PROBLEM TO SOLVE
In the paragraph under the title of the text below on white matter injury in sickle cell mice, please list every sentence that contains a form of the word "astrocyte."

SELECTED TEXT
════

White Matter Injury in Sickle Cell Mice Is Associated with Reduced Neurocognitive Function and Activation of Astrocytes

In sickle cell disease (SCD) cerebrovascular complications, including white matter injury and cognitive dysfunction, contribute to significant morbidity and mortality, however, the link between white matter injury and cognitive deficits has not been fully elucidated. Ischemia is a significant risk factor for brain injury in SCD but the processes that mediate ischemic-related brain damage are not known. Astrocytes residing in the white matter are characterized by the expression of the intermediate filament protein glial fibrillary acidic protein (GFAP) that is upregulated during ischemic brain injury. Several lines of evidence suggest that astrocyte activation is linked to neuronal injury. Thus, we set out to explore whether white matter injury is linked to cognitive dysfunction in sickle cell mice and associated with astrocyte activation.

════

DATASET EXTRACT

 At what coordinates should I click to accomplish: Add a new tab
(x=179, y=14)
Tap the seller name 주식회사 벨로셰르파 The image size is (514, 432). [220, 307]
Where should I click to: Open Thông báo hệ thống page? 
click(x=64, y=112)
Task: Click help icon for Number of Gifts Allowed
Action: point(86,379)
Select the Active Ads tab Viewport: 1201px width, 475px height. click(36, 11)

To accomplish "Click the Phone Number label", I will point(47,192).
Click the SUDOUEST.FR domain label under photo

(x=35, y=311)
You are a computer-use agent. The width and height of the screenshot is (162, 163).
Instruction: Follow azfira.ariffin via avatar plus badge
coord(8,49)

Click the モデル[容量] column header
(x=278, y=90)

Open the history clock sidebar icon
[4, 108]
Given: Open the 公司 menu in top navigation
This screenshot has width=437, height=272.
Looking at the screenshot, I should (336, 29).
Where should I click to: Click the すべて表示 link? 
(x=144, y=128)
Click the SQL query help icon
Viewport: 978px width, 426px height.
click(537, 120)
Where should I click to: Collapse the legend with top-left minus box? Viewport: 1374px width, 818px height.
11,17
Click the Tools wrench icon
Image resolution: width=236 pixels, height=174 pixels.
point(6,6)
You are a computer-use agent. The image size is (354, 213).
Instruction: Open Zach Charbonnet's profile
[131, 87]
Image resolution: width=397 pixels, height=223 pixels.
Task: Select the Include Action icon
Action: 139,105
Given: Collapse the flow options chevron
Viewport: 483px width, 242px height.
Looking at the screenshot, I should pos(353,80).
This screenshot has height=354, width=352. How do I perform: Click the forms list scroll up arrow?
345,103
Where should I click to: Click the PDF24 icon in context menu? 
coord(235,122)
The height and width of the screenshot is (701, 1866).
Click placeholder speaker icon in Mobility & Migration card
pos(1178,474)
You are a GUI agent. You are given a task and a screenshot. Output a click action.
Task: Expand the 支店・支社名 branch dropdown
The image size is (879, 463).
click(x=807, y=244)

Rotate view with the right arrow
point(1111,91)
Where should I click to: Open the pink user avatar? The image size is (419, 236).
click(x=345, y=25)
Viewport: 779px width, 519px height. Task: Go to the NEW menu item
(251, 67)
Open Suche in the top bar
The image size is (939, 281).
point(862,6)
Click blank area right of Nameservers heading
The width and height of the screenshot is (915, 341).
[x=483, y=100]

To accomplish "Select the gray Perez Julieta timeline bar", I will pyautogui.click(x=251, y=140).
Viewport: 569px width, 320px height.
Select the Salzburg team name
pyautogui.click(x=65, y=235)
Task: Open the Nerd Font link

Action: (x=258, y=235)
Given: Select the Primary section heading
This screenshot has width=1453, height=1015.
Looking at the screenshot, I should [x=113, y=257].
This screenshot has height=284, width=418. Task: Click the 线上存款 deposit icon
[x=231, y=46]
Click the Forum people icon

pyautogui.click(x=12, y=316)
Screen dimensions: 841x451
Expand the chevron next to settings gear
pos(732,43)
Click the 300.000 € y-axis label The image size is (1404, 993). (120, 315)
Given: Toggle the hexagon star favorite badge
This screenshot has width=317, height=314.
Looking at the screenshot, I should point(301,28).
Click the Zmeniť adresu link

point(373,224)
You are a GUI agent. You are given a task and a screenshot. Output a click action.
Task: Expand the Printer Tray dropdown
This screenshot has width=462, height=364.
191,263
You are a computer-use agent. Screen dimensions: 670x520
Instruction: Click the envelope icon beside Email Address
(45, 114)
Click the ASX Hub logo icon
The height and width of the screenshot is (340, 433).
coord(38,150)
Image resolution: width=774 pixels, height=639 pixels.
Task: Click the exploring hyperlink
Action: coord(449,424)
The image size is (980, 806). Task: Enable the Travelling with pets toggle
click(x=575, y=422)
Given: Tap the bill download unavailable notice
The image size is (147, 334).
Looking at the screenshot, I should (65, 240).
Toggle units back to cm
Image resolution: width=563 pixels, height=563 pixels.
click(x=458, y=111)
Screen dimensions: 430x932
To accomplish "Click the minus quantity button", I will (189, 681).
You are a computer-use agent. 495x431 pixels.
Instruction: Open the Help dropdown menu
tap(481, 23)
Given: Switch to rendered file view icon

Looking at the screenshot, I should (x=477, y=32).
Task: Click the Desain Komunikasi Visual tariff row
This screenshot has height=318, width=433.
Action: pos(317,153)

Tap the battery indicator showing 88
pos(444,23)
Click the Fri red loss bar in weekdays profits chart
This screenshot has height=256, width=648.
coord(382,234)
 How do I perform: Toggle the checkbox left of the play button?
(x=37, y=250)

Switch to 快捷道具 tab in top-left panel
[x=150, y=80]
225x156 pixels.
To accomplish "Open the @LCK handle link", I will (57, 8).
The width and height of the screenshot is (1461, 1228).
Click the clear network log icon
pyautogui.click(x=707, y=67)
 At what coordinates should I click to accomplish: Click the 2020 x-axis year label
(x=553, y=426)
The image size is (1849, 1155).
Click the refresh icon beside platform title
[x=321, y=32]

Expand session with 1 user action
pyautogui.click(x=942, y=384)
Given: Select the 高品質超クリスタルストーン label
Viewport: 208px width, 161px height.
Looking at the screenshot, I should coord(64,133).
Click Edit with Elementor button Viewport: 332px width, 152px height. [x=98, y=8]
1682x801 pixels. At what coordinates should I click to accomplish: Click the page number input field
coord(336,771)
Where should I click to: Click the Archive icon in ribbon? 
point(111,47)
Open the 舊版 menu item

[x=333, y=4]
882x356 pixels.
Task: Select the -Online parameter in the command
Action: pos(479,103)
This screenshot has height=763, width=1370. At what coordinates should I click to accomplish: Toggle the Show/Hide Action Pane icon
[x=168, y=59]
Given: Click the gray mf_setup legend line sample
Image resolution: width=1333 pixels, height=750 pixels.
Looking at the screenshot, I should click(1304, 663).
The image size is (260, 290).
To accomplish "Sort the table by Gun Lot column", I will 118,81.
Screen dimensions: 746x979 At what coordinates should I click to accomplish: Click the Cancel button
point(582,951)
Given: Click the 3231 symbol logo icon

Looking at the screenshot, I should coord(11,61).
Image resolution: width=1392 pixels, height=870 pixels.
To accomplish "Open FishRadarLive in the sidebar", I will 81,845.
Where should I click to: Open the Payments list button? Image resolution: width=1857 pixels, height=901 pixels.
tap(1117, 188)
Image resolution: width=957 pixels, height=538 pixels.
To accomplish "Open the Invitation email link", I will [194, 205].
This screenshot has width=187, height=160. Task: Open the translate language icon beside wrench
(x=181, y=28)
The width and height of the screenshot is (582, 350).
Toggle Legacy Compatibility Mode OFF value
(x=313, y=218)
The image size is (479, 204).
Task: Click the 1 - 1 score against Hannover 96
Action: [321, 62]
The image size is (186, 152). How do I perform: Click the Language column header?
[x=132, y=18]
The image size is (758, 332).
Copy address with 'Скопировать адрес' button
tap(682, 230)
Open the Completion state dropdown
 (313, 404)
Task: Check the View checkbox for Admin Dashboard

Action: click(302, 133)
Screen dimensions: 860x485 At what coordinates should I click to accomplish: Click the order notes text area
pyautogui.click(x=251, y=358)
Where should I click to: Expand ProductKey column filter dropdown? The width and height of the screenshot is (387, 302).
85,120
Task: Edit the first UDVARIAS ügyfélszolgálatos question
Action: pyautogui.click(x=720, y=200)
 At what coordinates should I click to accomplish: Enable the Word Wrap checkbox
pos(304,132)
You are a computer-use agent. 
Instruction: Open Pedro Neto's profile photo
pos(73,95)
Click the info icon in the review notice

════

EXERCISE RESULT
- Astrocytes residing in the white matter are characterized by the expression of the intermediate filament protein glial fibrillary acidic protein (GFAP) that is upregulated during ischemic brain injury.
- Several lines of evidence suggest that astrocyte activation is linked to neuronal injury.
- Thus, we set out to explore whether white matter injury is linked to cognitive dysfunction in sickle cell mice and associated with astrocyte activation.